Theories of a Jewish cabal controlling American foreign policy have gone mainstream. Once largely the province of the fringe Right, conspiracy theories involving Jews are far more likely to be heard today in Democratic Party circles.
Last year, former Democratic presidential hopeful Gary Hart warned against neo-conservatives unable "to distinguish their loyalties to their original homelands [i.e., Israel] from their loyalties to America." Retiring senator Fritz Hollings (D.-S.Car.) charges that the United States was pushed into war in Iraq by Jewish neo-conservatives eager to increase Israel’s security.
In the now familiar litany, Richard Perle, Paul Wolfowitz and Douglas Feith, Jews who hold, or once held, senior positions in the Defense Department, somehow duped President Bush, Vice-President Cheney, and Defense Secretary Rumsfeld into declaring war on Saddam Hussein. Their goal: to aid the warmongering Likud-led government in Israel.
Equally worrisome is what the great American historian Richard Hofstadter called the "paranoid style" that has taken over large swaths of the Democratic Party. Michael Moore, accorded iconic status by the party faithful at last week’s Democratic convention, is the avatar of this new trend. His febrile brain spins conspiracies without end. Asked to name the epicenters of world evil, during a speech in Liverpool, he responded, "It’s all part of the same ball of wax, right? The oil companies, Israel, Halliburton." The linkage of Israel with the oil companies is on a par with Saudi Prince Abdullah’s recent charge that Israel is behind Al Qaeda.
It is necessary to show how nutso the "Israel made us do it" theories are in order to understand how much they resemble an updated version of the Protocols of the Elders of Zion.
For one thing, Operation Iraqi Freedom did little to increase Israel’s security, and may even have lessened it in the long run.

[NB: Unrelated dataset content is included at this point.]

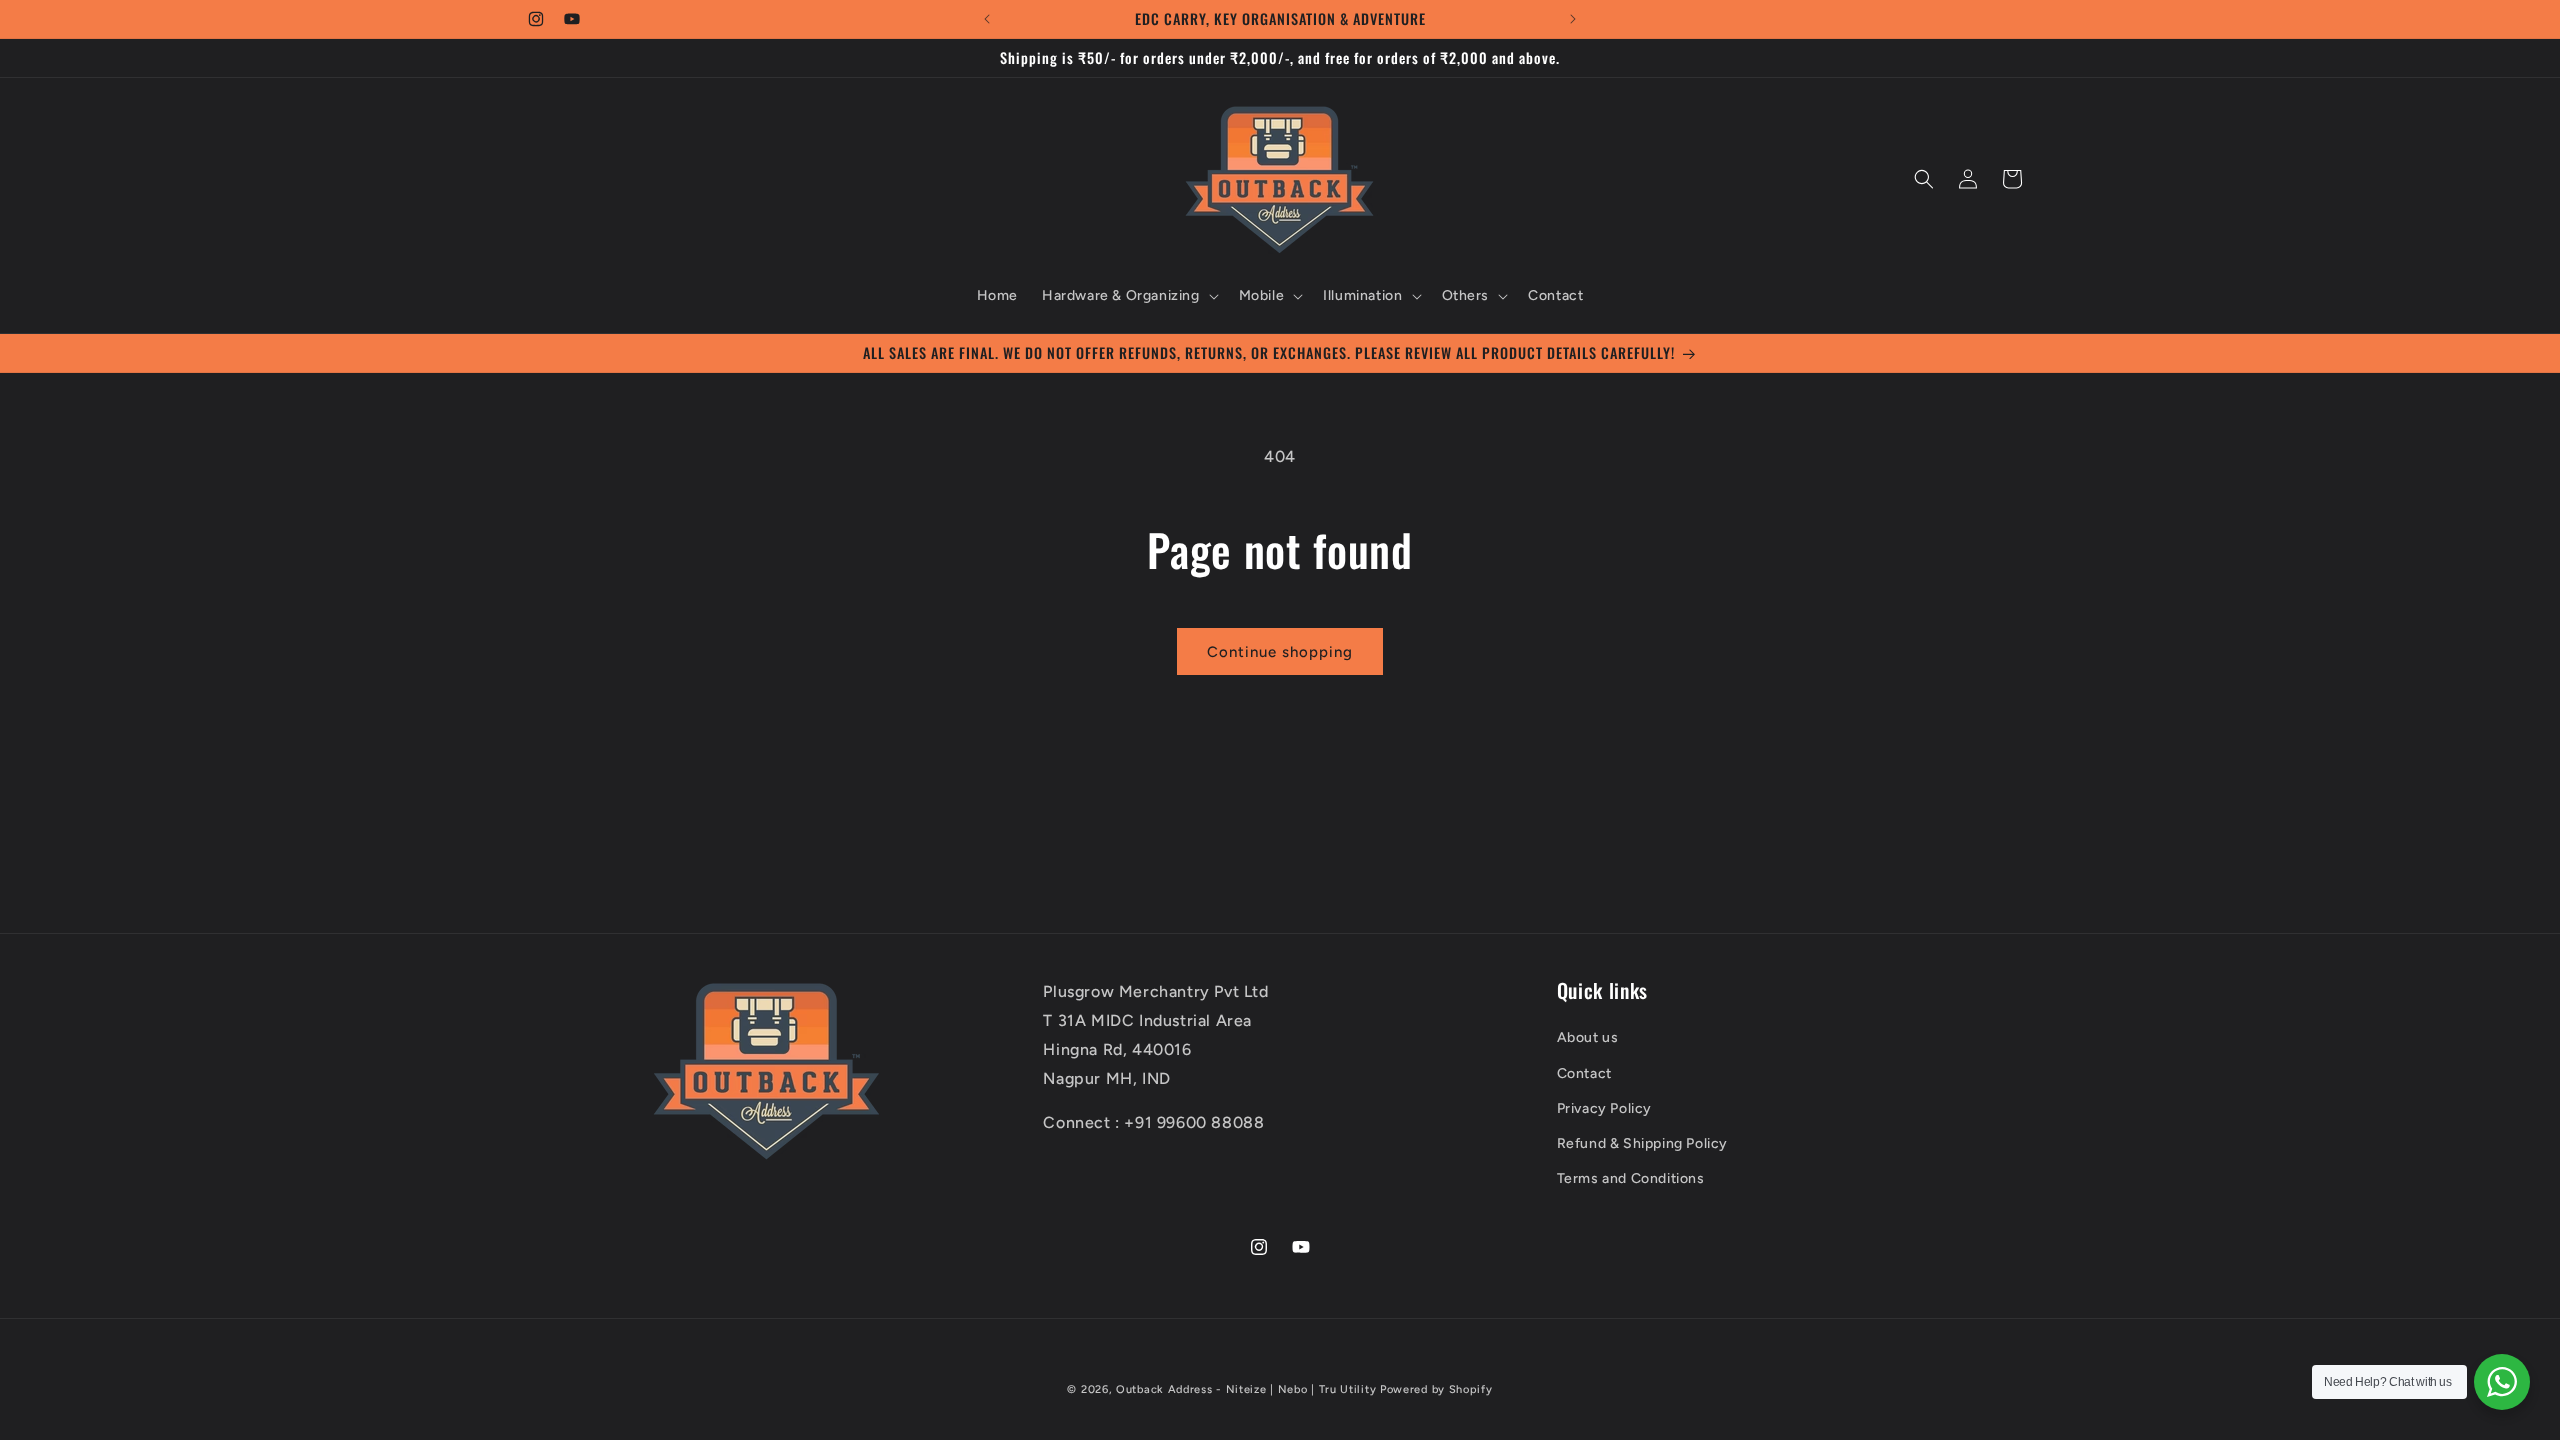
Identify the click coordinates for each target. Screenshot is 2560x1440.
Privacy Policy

Though few tears will be shed in Jerusalem over Saddam’s downfall, Israeli policymakers for years viewed him as a minor irritant compared to the much larger threat from Iran. The backlash from the war in Iraq has made the chances of concerted American-led action to forestall Iran going nuclear far less likely.

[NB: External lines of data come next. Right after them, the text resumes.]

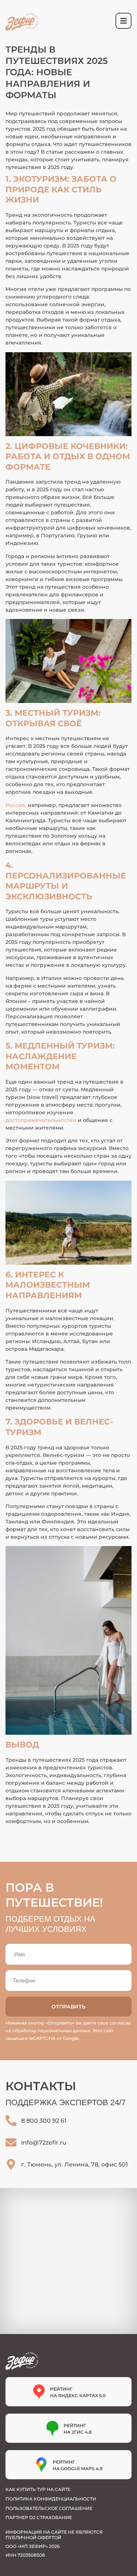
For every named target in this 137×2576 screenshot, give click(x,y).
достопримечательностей (40, 1120)
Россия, (15, 805)
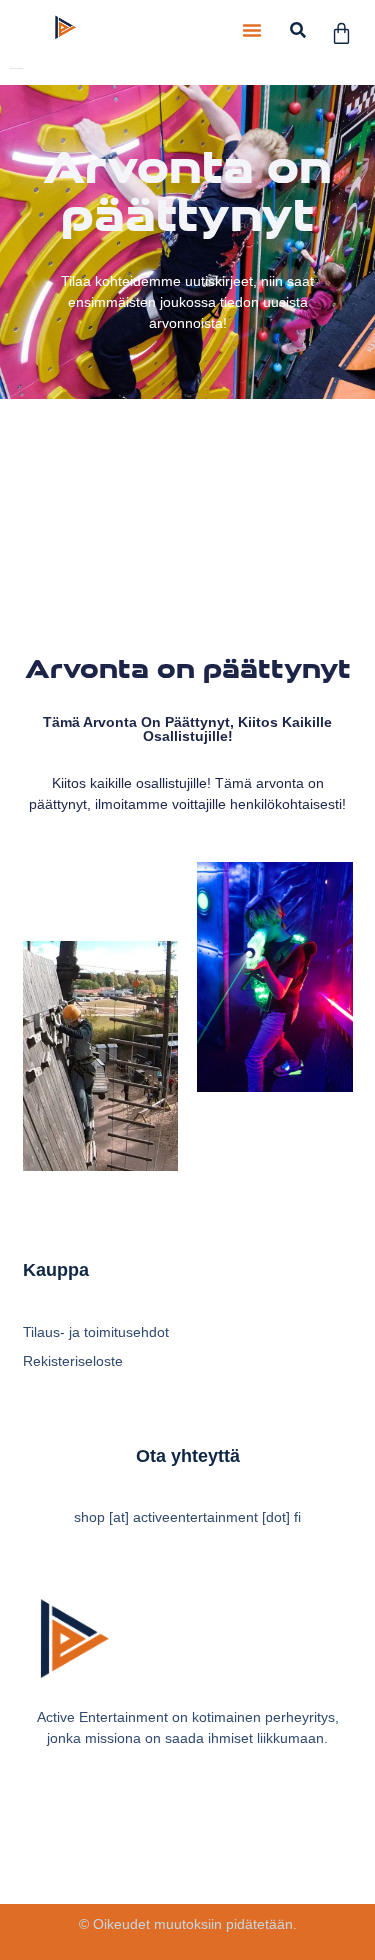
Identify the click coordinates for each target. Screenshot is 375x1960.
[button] (252, 30)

Those who attempt to explain the war in Iraq in terms of Israel tend to ignore that the world, or at least our perception of the world, changed rather dramatically on 9/11. The events of that day are to the conspiracy theorists what Palestinian terrorism is to the International Court of Justice’s security fence decision: the unmentioned fact that makes nonsense of all their theorizing.

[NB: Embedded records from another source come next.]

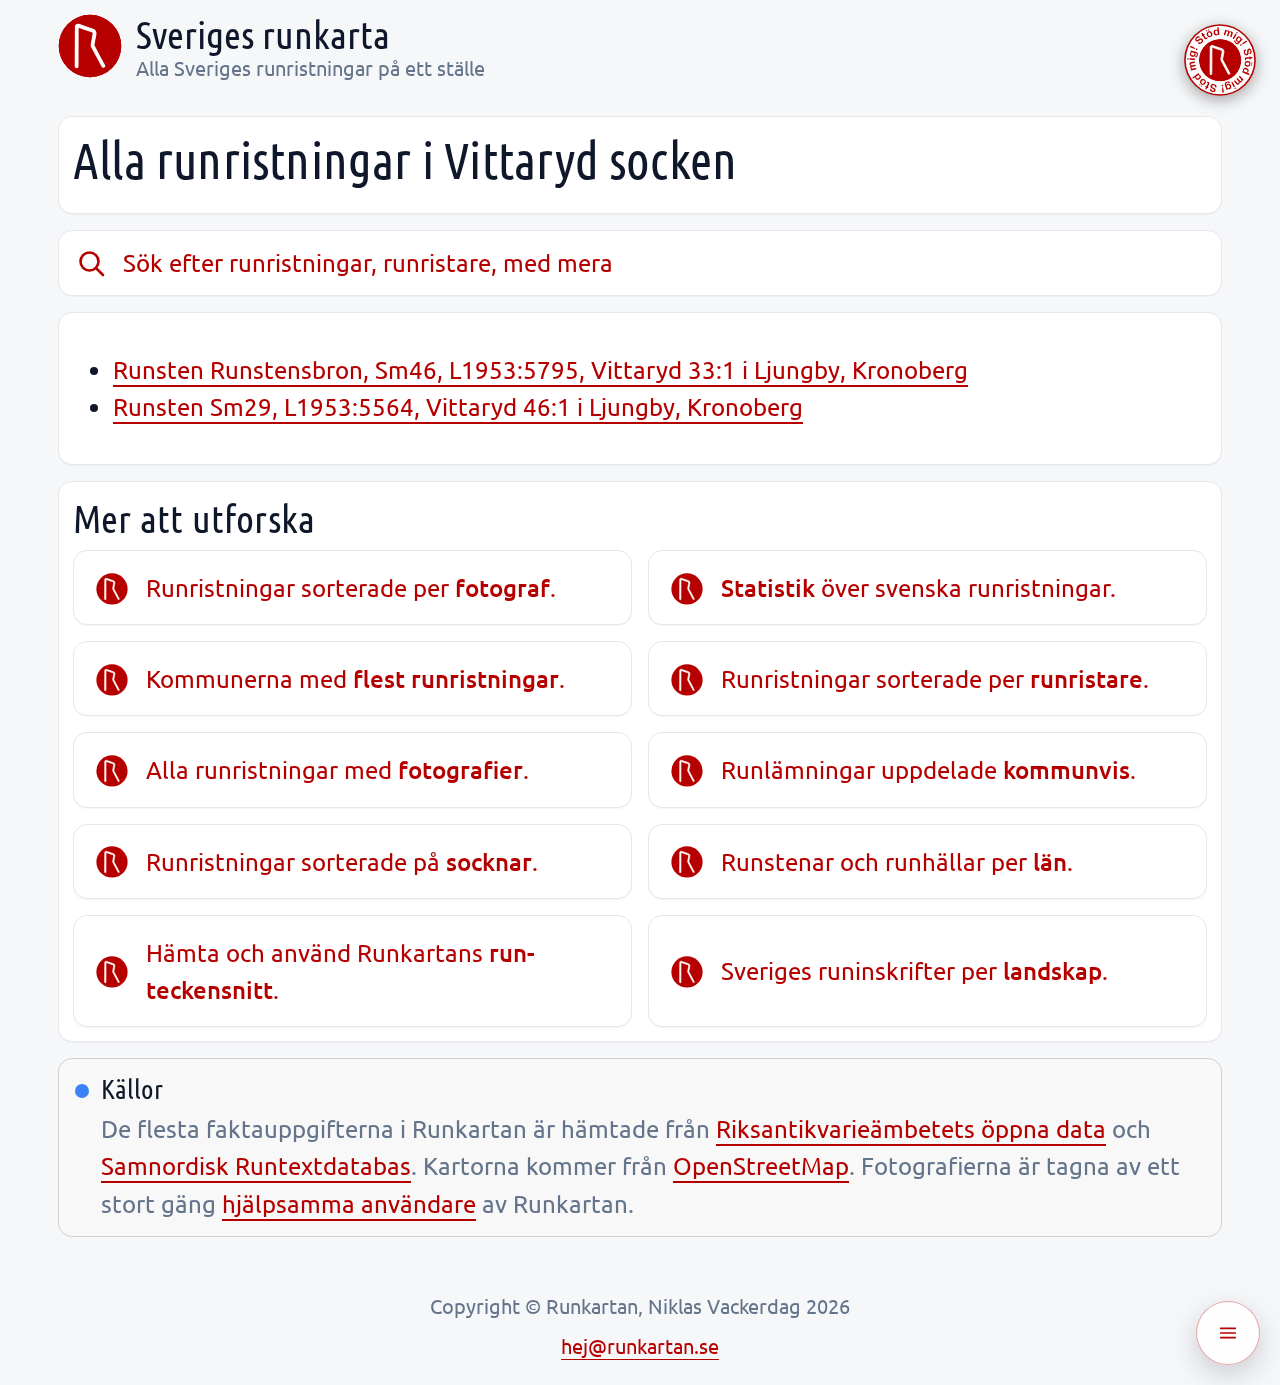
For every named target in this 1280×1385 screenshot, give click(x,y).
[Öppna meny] (1228, 1333)
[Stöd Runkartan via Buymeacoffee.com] (1220, 60)
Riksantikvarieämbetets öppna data (911, 1128)
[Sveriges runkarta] (90, 46)
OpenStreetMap (761, 1165)
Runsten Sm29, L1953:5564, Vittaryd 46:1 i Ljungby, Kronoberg (458, 406)
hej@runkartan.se (640, 1345)
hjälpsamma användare (349, 1203)
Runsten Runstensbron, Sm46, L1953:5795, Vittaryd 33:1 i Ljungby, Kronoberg (540, 369)
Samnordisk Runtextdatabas (256, 1165)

Jewish neo-conservatives did not "deftly substitute the threat of Islam for the threat of Communism," as Simon Jenkins charges in the Times of London. Rather 9/11 revealed that Islamist fanaticism is the enemy – an enemy bent on the total subjugation of the West however long it takes. That is the conclusion of the 9/11 Commission.
Any explanation of the war in Iraq that fails to place it in the context of 9/11 fails the test of seriousness. Unless one believes, in the manner of a recent French bestseller, that 9/11 never happened or that it was plotted by Israel, 9/11 explodes the theory that Iraqi Freedom was about Israel.
The influence of neoconservatives after 9/11, as Joshua Muravchik points out ("The Neoconservative Cabal," Commentary, September 2003) owes to the fact that they had a clear analysis of what went wrong and a plan of action: wage war on terror groups and their state supporters.
In addition, support for the export of democracy has long been a central plank of the neoconservative platform. After 9/11 that project took on new urgency, as creating viable democracies in the Middle East came to be seen as the only means of draining the swamps in which Islamist rage breeds. Iraq was the test case.
Neocons also tend to favor the employment of American power to prevent mass murder, as in Bosnia. Ridding Iraq of a tyrant who had brutally murdered hundreds of thousands of his subjects, and who continued to divert billions of dollars of oil revenues to building pleasure palaces, while tens of thousands of Iraqi children died a year, was clearly attractive on humanitarian grounds as well.
Neoconservative support for Iraqi Freedom, then, was part of a well-developed worldview, not an instance of special pleading on behalf of Israel due to ethnic ties. Yes, neoconservatives, both Jewish and non-Jewish, tend to be very supportive of Israel. But they do so out of a well-developed worldview that stresses the use of American power against enemies far from home to forestall threats to the homefront, eschews appeasement, whether of Soviet communism in its day or Islamic terrorism today, favors the export of democracy and confronting tyrants.
Bush, Cheney, and Rumsfeld bought the arguments advanced by neoconservatives, not because their brains were taken over by agents of Israel, but out of their clear conception of American national interests.
American Jews inclined, out of force of long habit, to vote Democrat in November might consider the following: If they do so, they will be joining millions of others who have turned the work of a director who views Israel at the epicenter of world evil into a cult hit and who have no trouble believing that a small group of Jews sent American boys to die in Iraq to benefit Israel.